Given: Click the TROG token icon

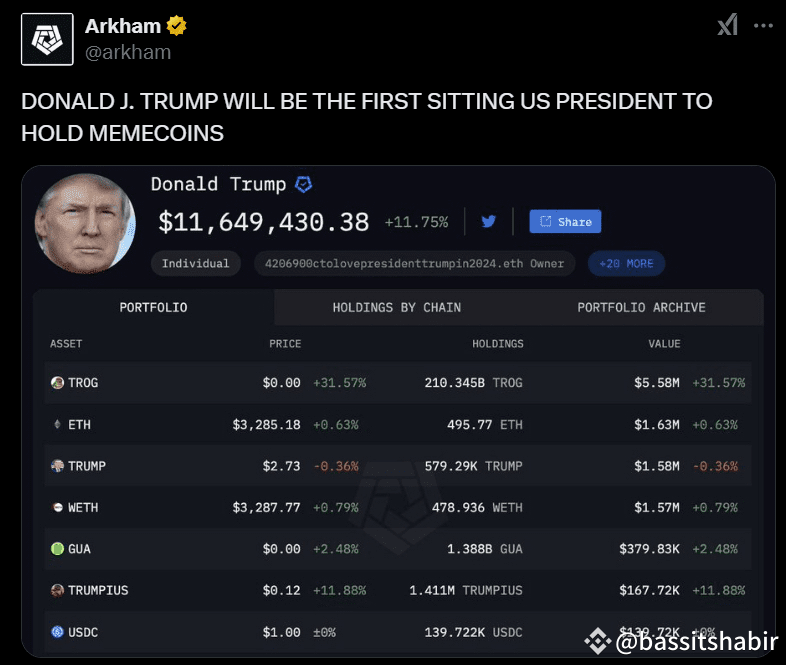Looking at the screenshot, I should tap(58, 383).
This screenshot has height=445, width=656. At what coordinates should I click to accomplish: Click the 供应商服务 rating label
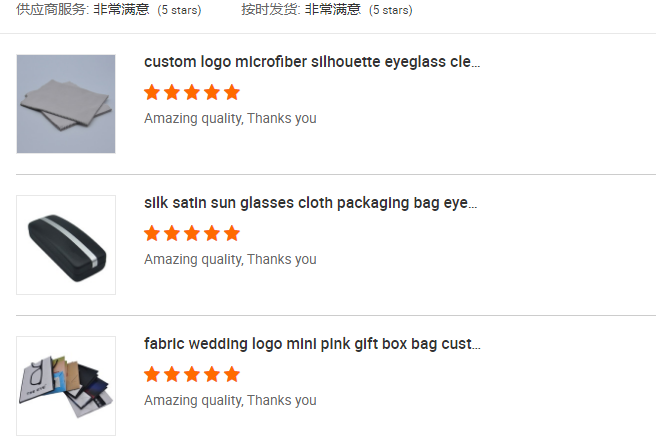pos(51,10)
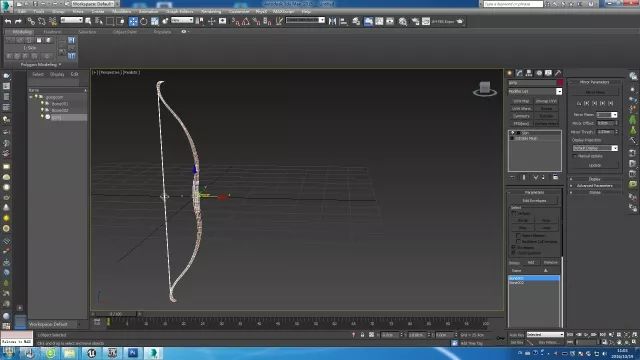Click the Update button in Mirror Parameters
The image size is (640, 360).
[x=595, y=165]
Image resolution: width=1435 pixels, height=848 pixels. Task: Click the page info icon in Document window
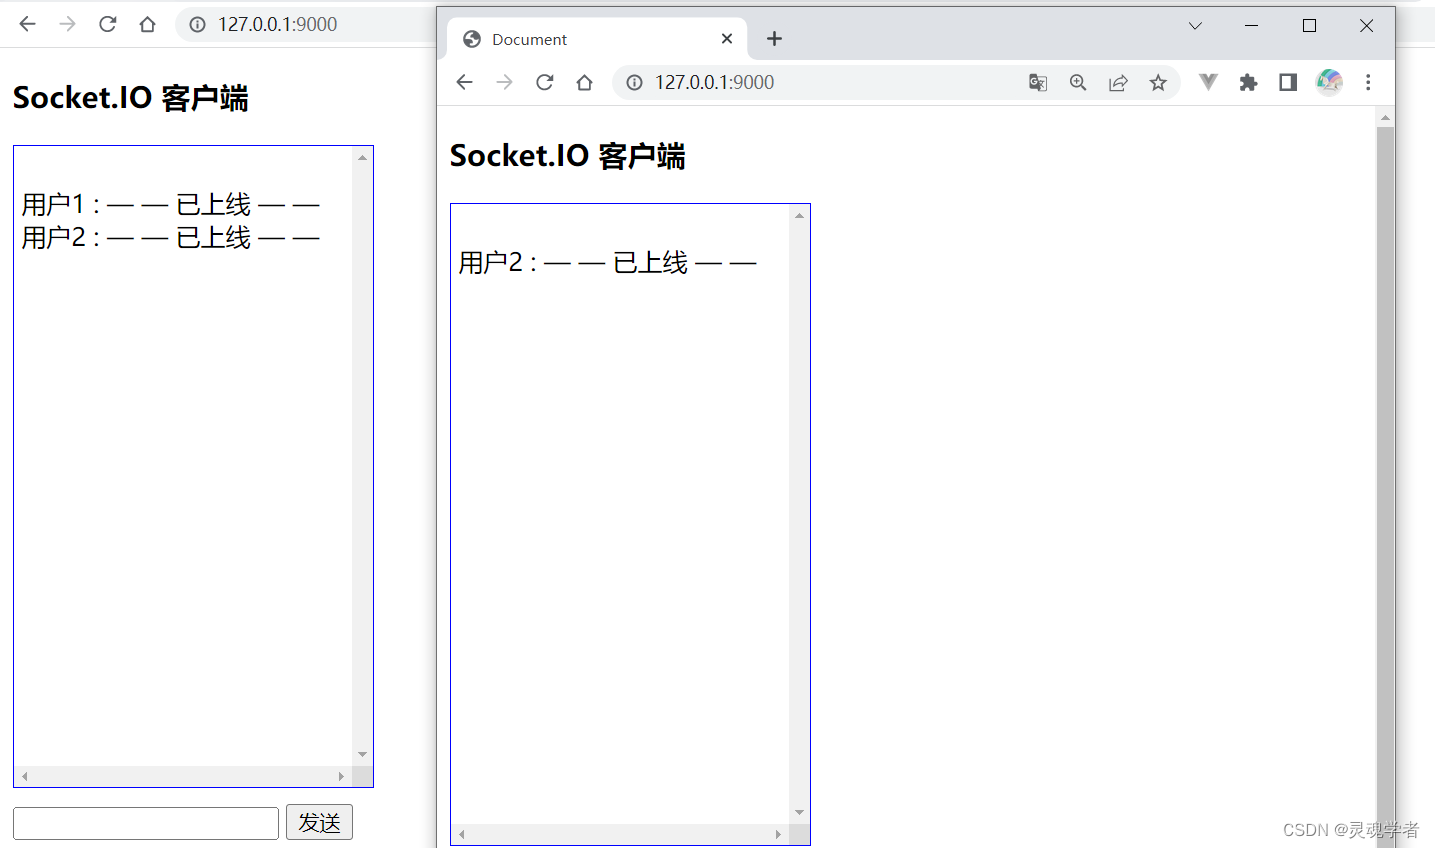[634, 82]
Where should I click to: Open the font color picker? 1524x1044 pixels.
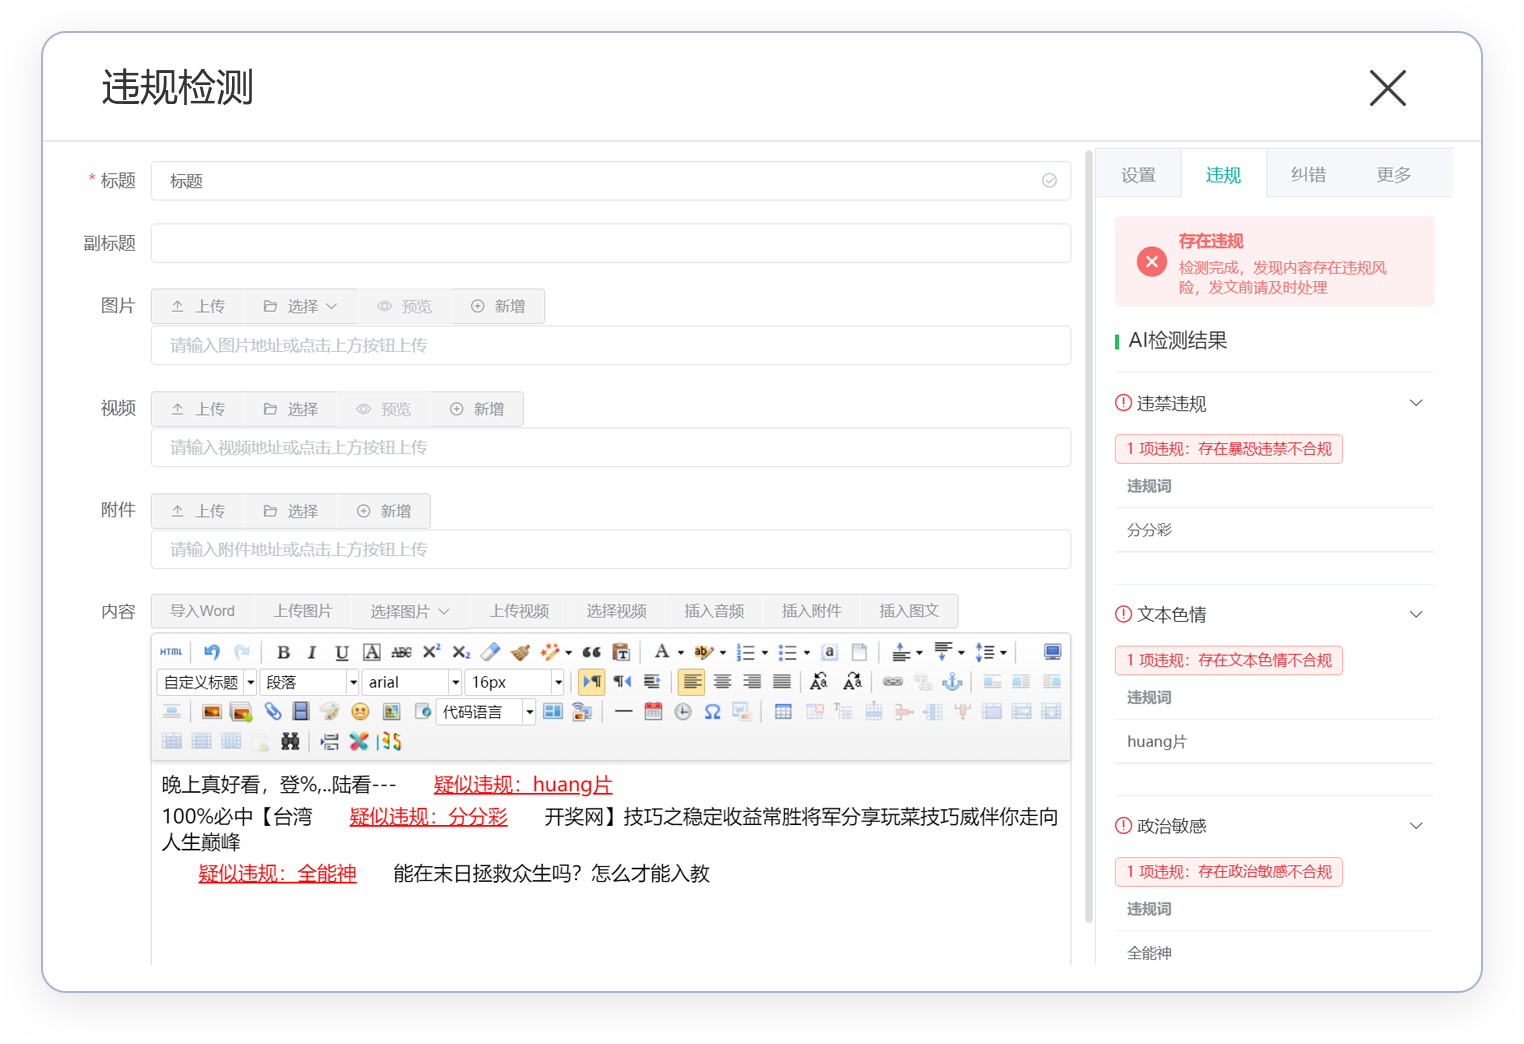(661, 652)
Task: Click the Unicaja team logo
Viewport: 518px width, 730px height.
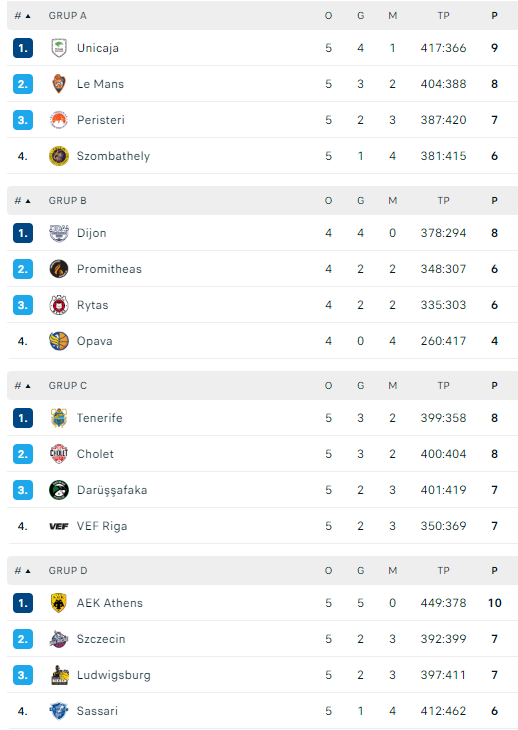Action: click(x=59, y=48)
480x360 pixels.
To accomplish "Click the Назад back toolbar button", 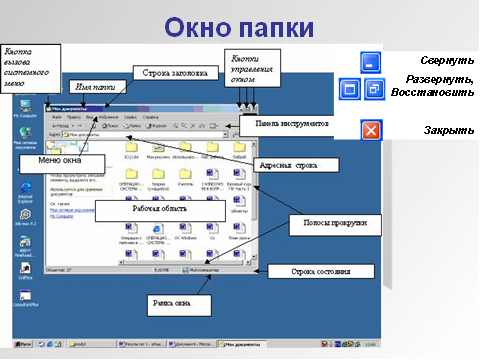I will coord(60,126).
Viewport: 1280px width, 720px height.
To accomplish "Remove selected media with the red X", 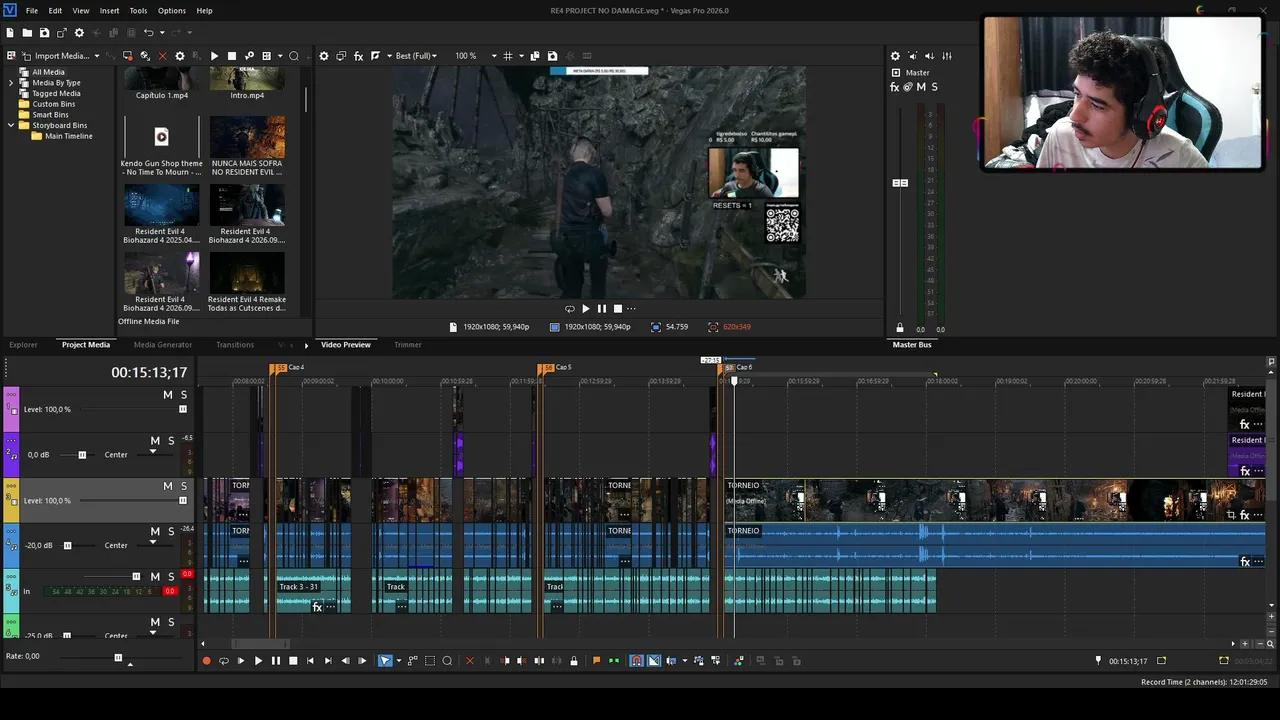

================================

> **PROBLEM DESCRIPTION**
Please return the data above exactly as it stands from the line with "Image resolution: width=1435" to the line with "Task: Click the Unicaja team logo", keeping both of those lines but none of the pictures.

> **EXERCISE RESPONSE**
Image resolution: width=1435 pixels, height=848 pixels. Task: Click the page info icon in Document window
[634, 82]
Where should I click to: Open the font color picker? 1524x1044 pixels.
(661, 652)
Task: Click the Unicaja team logo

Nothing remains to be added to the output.